AN ALLIANCE of Daimler (Mercedes-Benz), Scania, MAN, Volvo, DAF, Iveco, plus light commercial/van maker Ford have signed a pledge to phase out pure diesel engines and focus on hydrogen, battery technology and clean fuels, all by 2040, a decade earlier than originally planned.
They are also calling on governments to impose higher carbon taxes to disincentivise diesel trucks, and make new technology more attractive to operate.

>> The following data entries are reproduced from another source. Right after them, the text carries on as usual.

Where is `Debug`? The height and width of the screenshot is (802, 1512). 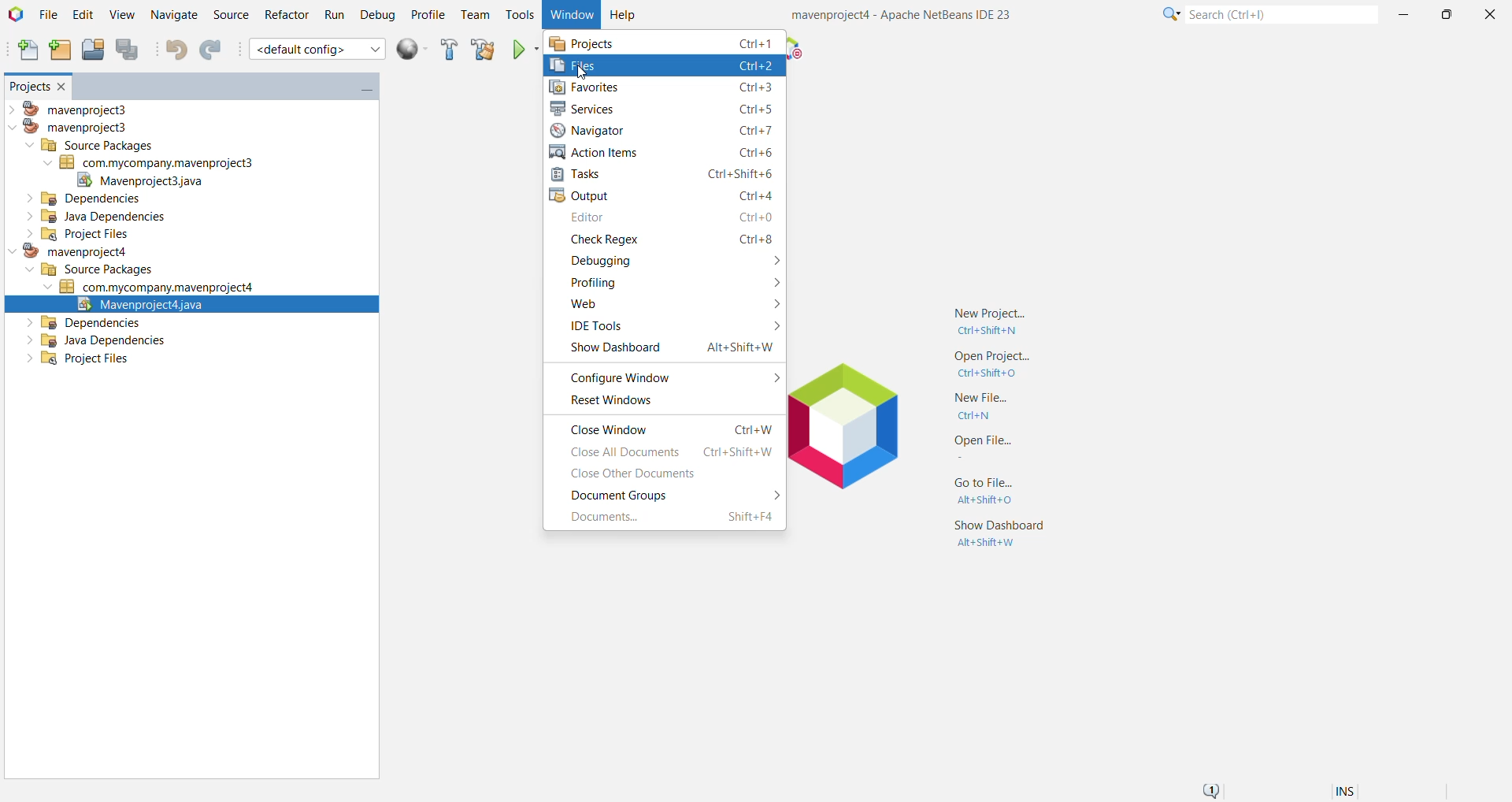
Debug is located at coordinates (377, 16).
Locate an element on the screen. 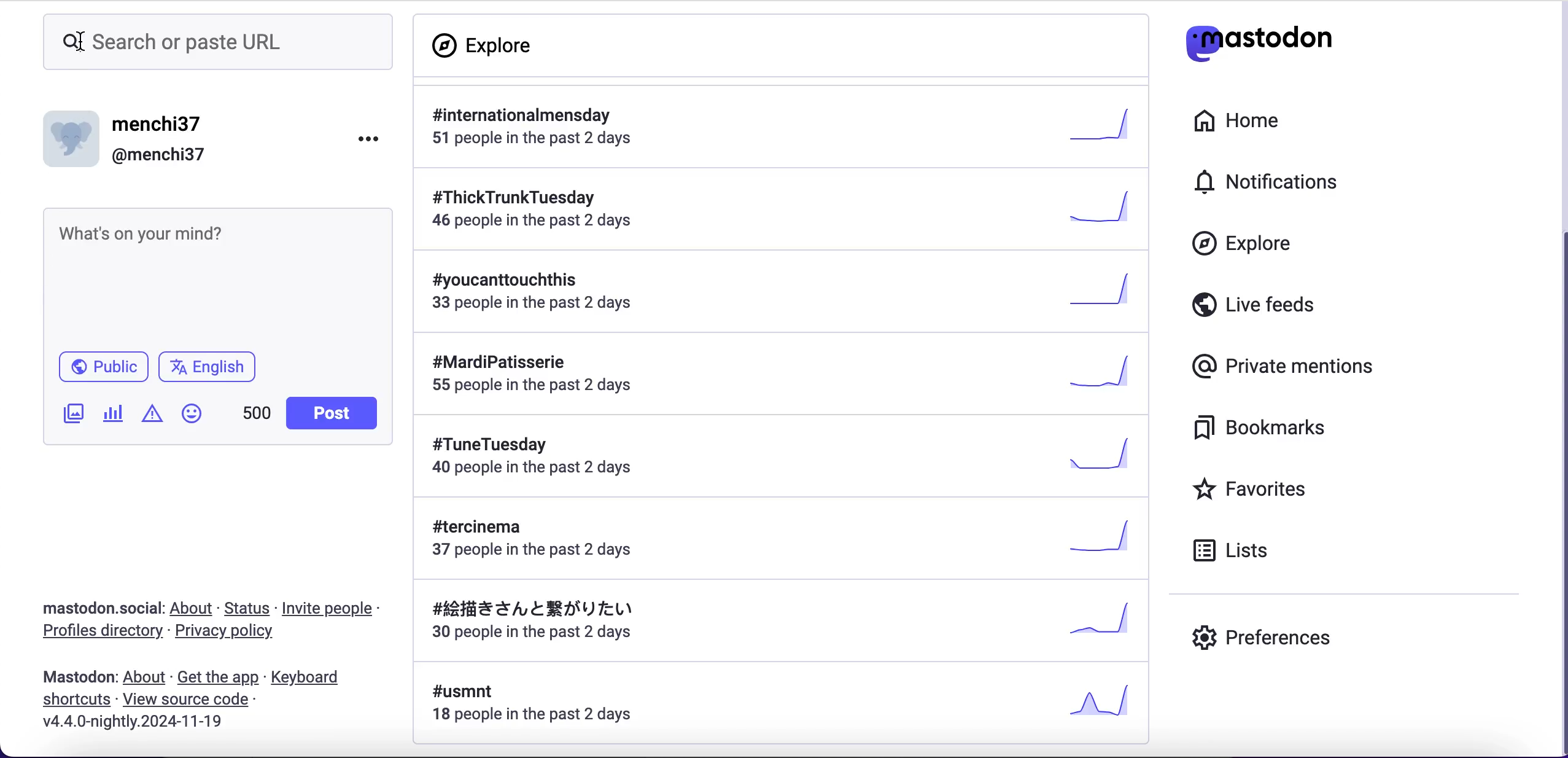  privacy policy is located at coordinates (237, 633).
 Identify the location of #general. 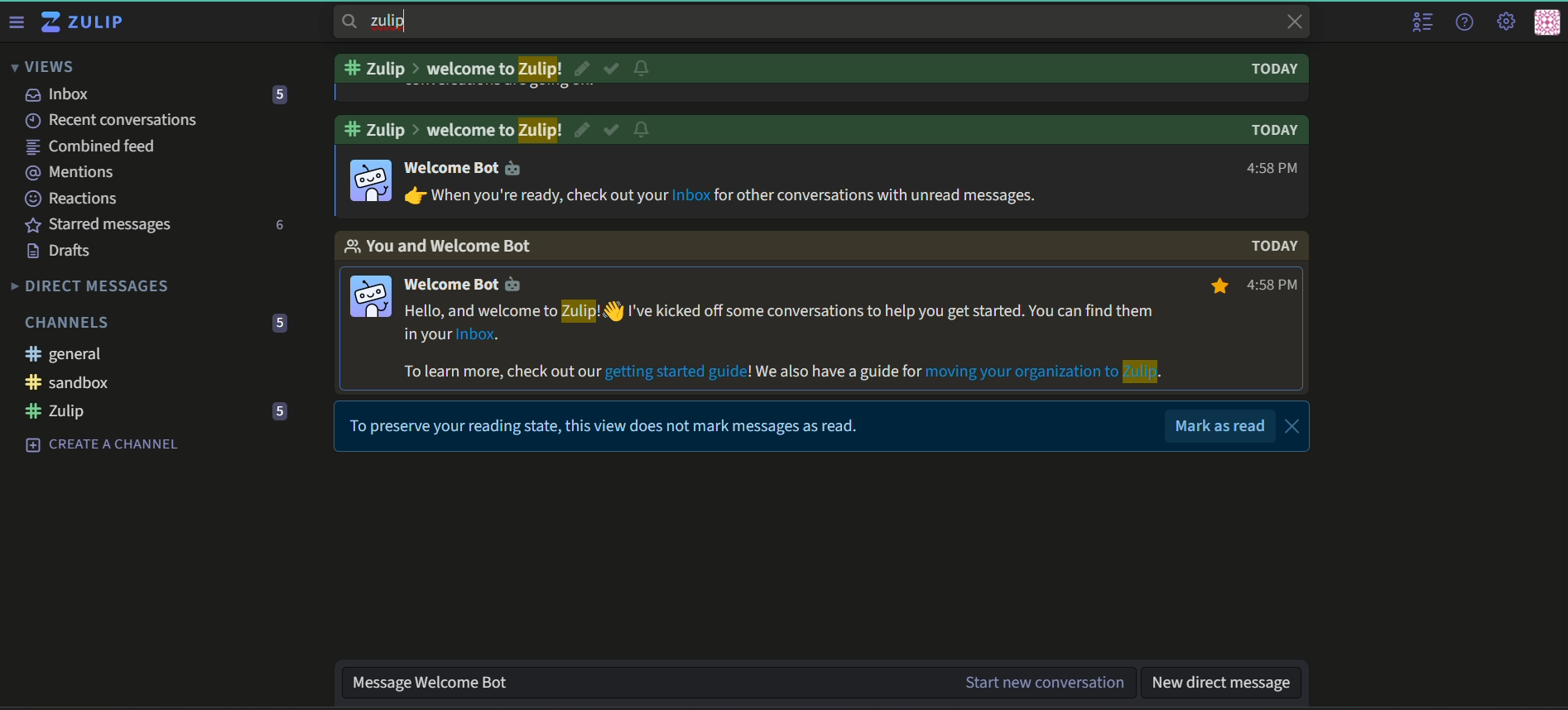
(64, 354).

The industry is expected to spend about €50bn-€100bn on these new technologies.
The truck makers, under the umbrella of EU carmaker association ACEA, are working with the German funded Potsdam Institute for Climate Impact Research to consider the best technologies and approaches.
The pledge signed by the CEOs of the truck and van businesses also calls for widespread investment in energy grids and a higher tax on carbon across Europe to help drive the change.
‘If we can make this happen, we need to all work together,’ said Scania CEO Henrik Henriksson, who chairs ACEA’s commercial vehicle board.
The EU plans to reduce CO2 emissions by 50% by the end of the decade and transport, especially by road, is the biggest producer of CO2 across the continent.
The UK has said it will end the sale of new petrol and diesel cars including hybrids by 2035, and will consult on trying to end the use of diesel trucks.
Professor Johan Rockström, director of the Potsdam Institute, observes that freight is one of the most difficult areas to decarbonise: ‘It’s the backbone of any society in the world today, but we have to recognise that it is dependent on the internal combustion engines (ICE) to transport all the goods of every industry.’
While technologies such as battery electric systems work for inner-city delivery vans, long distance haulage vehicles still require diesel because of the need to charge and the weight of batteries reducing payload.
Hydrogen, which requires its own refuelling infrastructure network, is expected by the industry to be a more likely solution for the largest long distance trucks, while biofuels are expected to help cut emissions in the shorter term.
Henrik Henriksson added: ‘There is no silver bullet; it won’t be that one technology will rule everything, there will be parallel technologies over time.
‘They will come in different paces, but if we sit and wait for the perfect technology to emerge we will burn the planet.
‘Any of the changes will require significant investment in either battery charging bays or hydrogen stations, as well as electricity grid upgrades so the network can handle the sudden rush of demand for a fast charger on a large lorry.’